The UK’s Financial Conduct Authority (FCA) is set to strengthen its rules on how high-risk financial products, including crypto, are marketed.
The regulator has issued draft rules this morning, proposing restrictions on the marketing of certain crypto assets. The rules essentially bar firms from promoting crypto products to users without assessing their financial knowledge and experience.
The draft rules come a day after HM Treasury, the UK’s finance ministry, confirmed that it intends to extend the scope of the Financial Promotions Order to include “qualifying” crypto assets.
“We only want consumers to access [cryptoassets] knowingly, and after they have been assessed as having sufficient knowledge and experience to understand the risks involved,” said the FCA.

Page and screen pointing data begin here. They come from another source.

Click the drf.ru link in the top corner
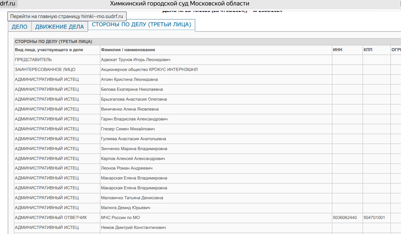Viewport: 401px width, 234px height. tap(8, 4)
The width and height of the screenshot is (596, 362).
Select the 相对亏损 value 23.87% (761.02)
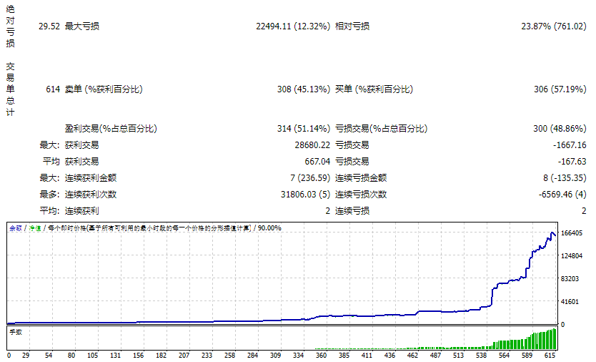553,26
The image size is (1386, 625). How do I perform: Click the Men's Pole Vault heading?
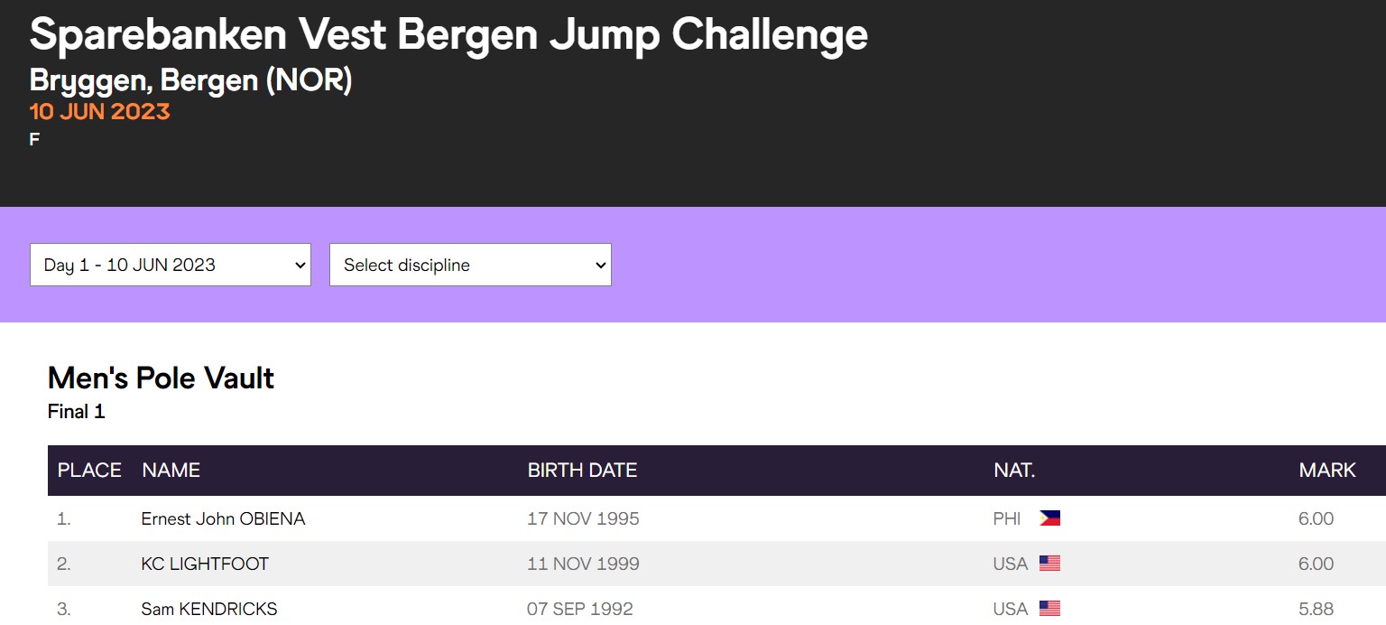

“We are therefore proposing to apply the same financial promotion rules to cryptoassets as we are proposing to apply to other high-risk investments,” which are categorized as ‘Restricted Mass Market Investments,’ it added.
Such investments can generally be mass-marketed, but subject to certain conditions.
These conditions include categorizing the recipient of a crypto promotion as either a certified high-net-worth investor, a certified sophisticated investor, a self-certified sophisticated investor, or a certified “restricted” investor.
Secondly, firms must consider the consumer’s investment knowledge and experience to assess whether the product is appropriate for them.
The FCA is inviting feedback on its draft rules by March 23 and intends to confirm its final rules in summer of this year.
The FCA defines qualifying cryptoassets as “any cryptographically secured digital representation of value or contractual rights which is: (a) fungible; (b) transferable or confers transferable rights, or is promoted as being transferable or as conferring transferable rights, except if transferable or conferring transferable rights, or promoted as such, only to one or more vendors or merchants in payment for goods or services; (c) not any other controlled investment; (d) not electronic money; and (e) not currency issued by a central bank or other public authority.”
That means non-fungible tokens or NFTs don’t fall under the FCA’s draft crypto promotion rules.
Several countries have recently tightened their rules around crypto promotions, including Singapore and Spain.